In November, 1759, he was promoted to the humanity class, the master of which was a man of some learning. His emulation was excited in this class by his meeting a boy who could repeat 600 lines of the Georgics without a single mistake, while he could never get beyond 400. These defeats almost suffocated him with anger, and he often burst out crying, and occasionally abused his rival most violently. He found some consolation, however, for his inferior memory, in always writing the best themes. About this time he obtained possession of a copy of Ariosto in four volumes, which he rather believes he purchased, a volume at a time, with certain half-fowls that were given the students on Sundays, his first Ariosto thus costing him two fowls in the space of four weeks. He much regrets that he is not certain on the point, feeling anxious to know whether he imbibed his first draughts of poetry at the expense of his stomach. Notwithstanding that he was at the head of the humanity class, and could translate the Georgics into Italian prose, he found great difficulty in understanding the easiest of Italian poets. The master, however, soon perceived him reading the book by stealth, and confiscated it, leaving the future poet deprived for the present of all poetical guidance.
During this period he was in a wretched state of health, being constantly attacked by various extraordinary diseases. He describes himself as not growing at all, and as resembling a very delicate and pale wax taper. In 1760 he passed in the class of rhetoric, and succeeded, moreover, in recovering his Ariosto, but read very little of it, partly from the difficulty he found in understanding it, and partly because the continued breaks in the story disgusted him. As to Tasso, he had never even heard his name. He obtained a few of Metastasio's plays as libretti of the Opera at carnival time, and was much pleased with them, and also with some of Goldoni's comedies that were lent to him.

> **Set of tasks**
1. Name each writer mentioned by name in the school-years passage.
2. Go on with the school-years passage from its final sentence, keeping its voice and style.
The entries that follow have nothing to do with the work here.

> **Dataset entries**
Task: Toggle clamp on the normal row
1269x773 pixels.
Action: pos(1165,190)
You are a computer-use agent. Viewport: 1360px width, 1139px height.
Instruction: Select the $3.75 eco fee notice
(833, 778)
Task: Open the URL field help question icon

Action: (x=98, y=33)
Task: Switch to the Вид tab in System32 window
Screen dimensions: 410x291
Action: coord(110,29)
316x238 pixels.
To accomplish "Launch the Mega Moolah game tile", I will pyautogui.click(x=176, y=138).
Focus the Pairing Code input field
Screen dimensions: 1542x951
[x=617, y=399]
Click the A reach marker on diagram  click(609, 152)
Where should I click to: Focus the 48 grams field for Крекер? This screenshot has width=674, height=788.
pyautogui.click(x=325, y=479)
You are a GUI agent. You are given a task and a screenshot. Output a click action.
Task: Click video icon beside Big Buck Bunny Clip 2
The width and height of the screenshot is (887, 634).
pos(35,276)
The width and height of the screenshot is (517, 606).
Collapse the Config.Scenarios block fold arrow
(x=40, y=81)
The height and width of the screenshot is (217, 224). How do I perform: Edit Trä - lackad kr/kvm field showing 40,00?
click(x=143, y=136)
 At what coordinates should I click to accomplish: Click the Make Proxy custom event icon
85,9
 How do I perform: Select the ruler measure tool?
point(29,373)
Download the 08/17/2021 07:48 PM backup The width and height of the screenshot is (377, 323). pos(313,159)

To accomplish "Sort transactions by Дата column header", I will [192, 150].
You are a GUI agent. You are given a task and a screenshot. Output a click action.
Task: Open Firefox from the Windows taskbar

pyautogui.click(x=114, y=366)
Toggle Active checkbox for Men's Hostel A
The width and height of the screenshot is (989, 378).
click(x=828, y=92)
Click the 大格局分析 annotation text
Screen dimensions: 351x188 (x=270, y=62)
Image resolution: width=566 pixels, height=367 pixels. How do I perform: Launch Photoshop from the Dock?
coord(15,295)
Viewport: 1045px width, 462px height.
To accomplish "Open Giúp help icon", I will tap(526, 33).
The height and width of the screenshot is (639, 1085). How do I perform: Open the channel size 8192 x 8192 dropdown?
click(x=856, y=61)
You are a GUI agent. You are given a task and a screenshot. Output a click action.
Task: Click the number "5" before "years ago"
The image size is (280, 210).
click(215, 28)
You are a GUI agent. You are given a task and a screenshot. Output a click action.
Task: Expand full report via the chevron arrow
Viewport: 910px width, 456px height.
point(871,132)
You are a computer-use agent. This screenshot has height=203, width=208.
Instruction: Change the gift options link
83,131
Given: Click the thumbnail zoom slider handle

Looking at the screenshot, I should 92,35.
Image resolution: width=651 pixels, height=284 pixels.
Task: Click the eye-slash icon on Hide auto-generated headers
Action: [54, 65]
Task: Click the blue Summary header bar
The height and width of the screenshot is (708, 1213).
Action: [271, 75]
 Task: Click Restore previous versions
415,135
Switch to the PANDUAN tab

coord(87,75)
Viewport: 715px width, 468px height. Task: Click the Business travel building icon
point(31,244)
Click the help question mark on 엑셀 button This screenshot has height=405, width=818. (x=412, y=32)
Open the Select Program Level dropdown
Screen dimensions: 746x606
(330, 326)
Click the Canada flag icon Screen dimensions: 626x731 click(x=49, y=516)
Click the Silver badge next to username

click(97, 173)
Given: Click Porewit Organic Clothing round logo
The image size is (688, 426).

> **Answer set**
1. Ariosto, Tasso, Metastasio, Goldoni

2.
"But the dramatic genius, of which the germs perhaps existed in me, was soon buried or extinguished for want of food, of encouragement, and every thing else. In short, my ignorance and that of my instructors, and the carelessness of every body in every thing exceeded all conception."
The following year he was promoted into the class of philosophy, which met in the adjoining university. The following is his description of the course:
"This school of peripatetic philosophy was held after dinner. During the first half-hour we wrote out the lecture at the dictation of the professor, and in the subsequent three-quarters of an hour, when he commented upon it, Heaven knows how, in Latin, we scholars wrapped ourselves up comfortably in our mantles, and went fast asleep; and among the assembled philosophers, not a sound was heard except the drawling voice of the professor himself, half asleep, and the various notes of the snorers, who formed a most delightful concert in every possible key."